IS428 AY2019-20T1 Parth Goda Rajesh
Contents
Background
Welcome to St. Himark! A fictional city that will is being used in this visual case study. It is a city of 19 neighborhoods, all of which have their unique characteristics and amenities. St. Himark has a population of 246,839 people, and it's located in the Oceanus Sea. It is also home to the world-renowned St. Himark Museum, beautiful beaches, and the Wilson Forest Nature Preserve. It is one of the best cities to raise a family and work. Always Safe Nuclear Power Plant provides the majority of the power in the city and jobs in the Safe Town. Mayor Jordan and the city council current govern the city.
The runs in the following utilities:
- Water and Sewage
- Road and Bridge
- Gas
- Garbage
- Power
There is always construction going on in the above utilities.
St. Himark is segregated into 19 neighborhoods:
- PALACE HILLS
- NORTHWEST
- OLD TOWN
- SAFE TOWN
- SOUTHWEST
- DOWNTOWN
- WILSON FOREST
- SCENIC VISTA
- BROADVIEW
- CHAPPARAL
- TERRAPIN SPRINGS
- PEPPER MILL
- CHEDDARFORD
- EASTON
- WESTON
- SOUTHTOWN
- OAK WILLOW
- EAST PARTON
- WEST PARTON
Problem - VAST challenge MC1
There was an earthquake northwest of St. Himark. It occurred between 6 April 2020 and 8 April 2020. The city's officials needed to collect data immediately to understand the extent of the damage. Then can then allocate resources efficiently to the areas of town where it's needed and dispatch their emergency services.
At first, they only have the seismic readings of the earthquake and used that for their first round of dispatch. Now, however, they need more information to get a better gauge of what is going on at the ground level.
Purpose
To gather the information, the city official's need. They launched an app where the citizens can report the intensity of shake and level of damage done to utility infrastructure. The officials can use this tool to record data provided by citizens.
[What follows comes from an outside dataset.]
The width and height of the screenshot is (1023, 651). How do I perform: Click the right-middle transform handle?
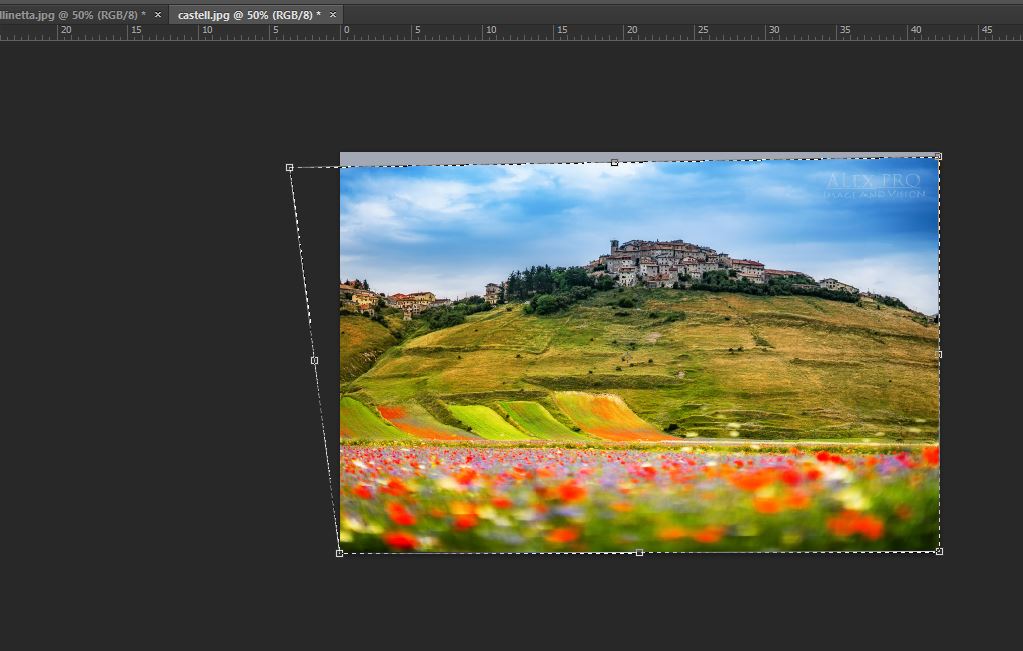pyautogui.click(x=938, y=354)
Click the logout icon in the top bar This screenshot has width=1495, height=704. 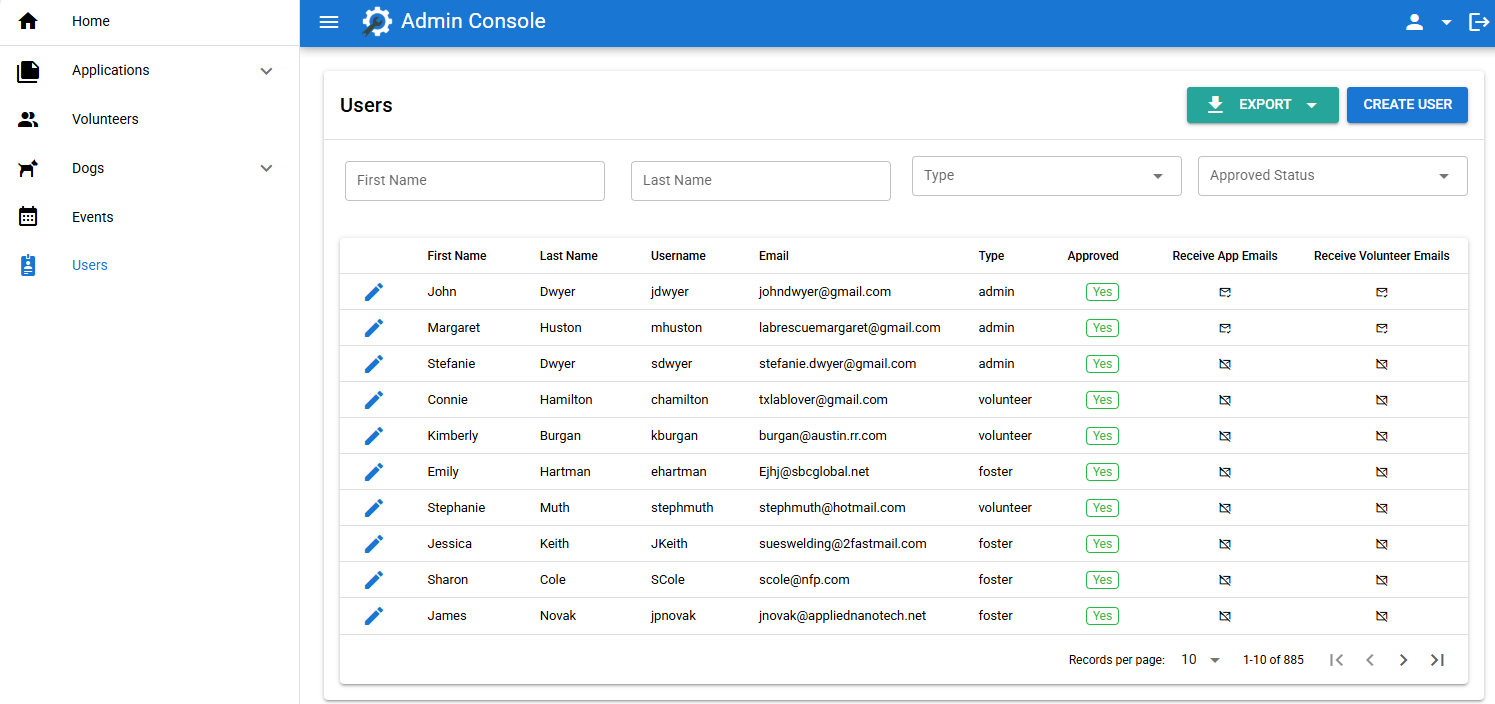(x=1479, y=21)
The citizens use the app to note down the level of damage seen on a utility/infrastructure building in a Neighbourhood. They can also record the shake intensity in the neighborhood. The data is stored every 5 mins. They may also be some data loss or delay due to power shortages.
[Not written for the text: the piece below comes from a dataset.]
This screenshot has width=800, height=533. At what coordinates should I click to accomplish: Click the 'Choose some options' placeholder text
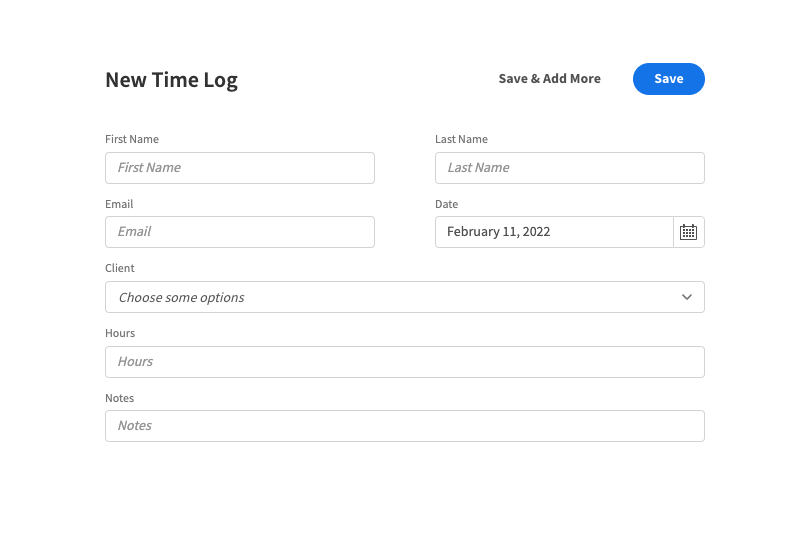(x=181, y=297)
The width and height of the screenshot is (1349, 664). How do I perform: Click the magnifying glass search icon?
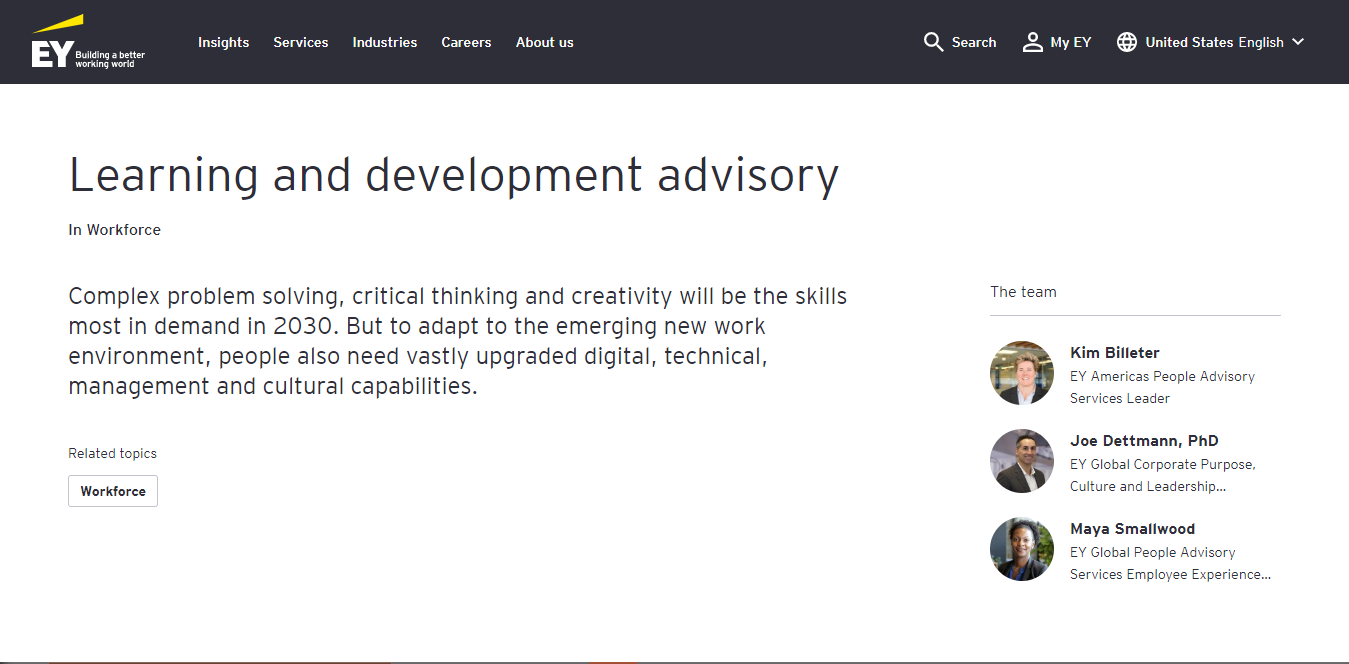coord(933,42)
With all this data, visualizations were created to understand the data faster. Recommendations and decisions can be churned out more quickly to get help to people faster.
The following questions also have to be answered:
- Emergency responders will base their initial response on the earthquake shake map. Use visual analytics to determine how their response should change based on damage reports from citizens on the ground. How would you prioritize neighborhoods for the reaction? Which parts of the city are the hardest hit?
- Use visual analytics to show uncertainty in the data. Compare the reliability of neighborhood reports. Which neighborhoods are providing reliable reports? Provide a rationale for your response.
- How do conditions change over time? How does uncertainty in change over time? Describe the key changes you see.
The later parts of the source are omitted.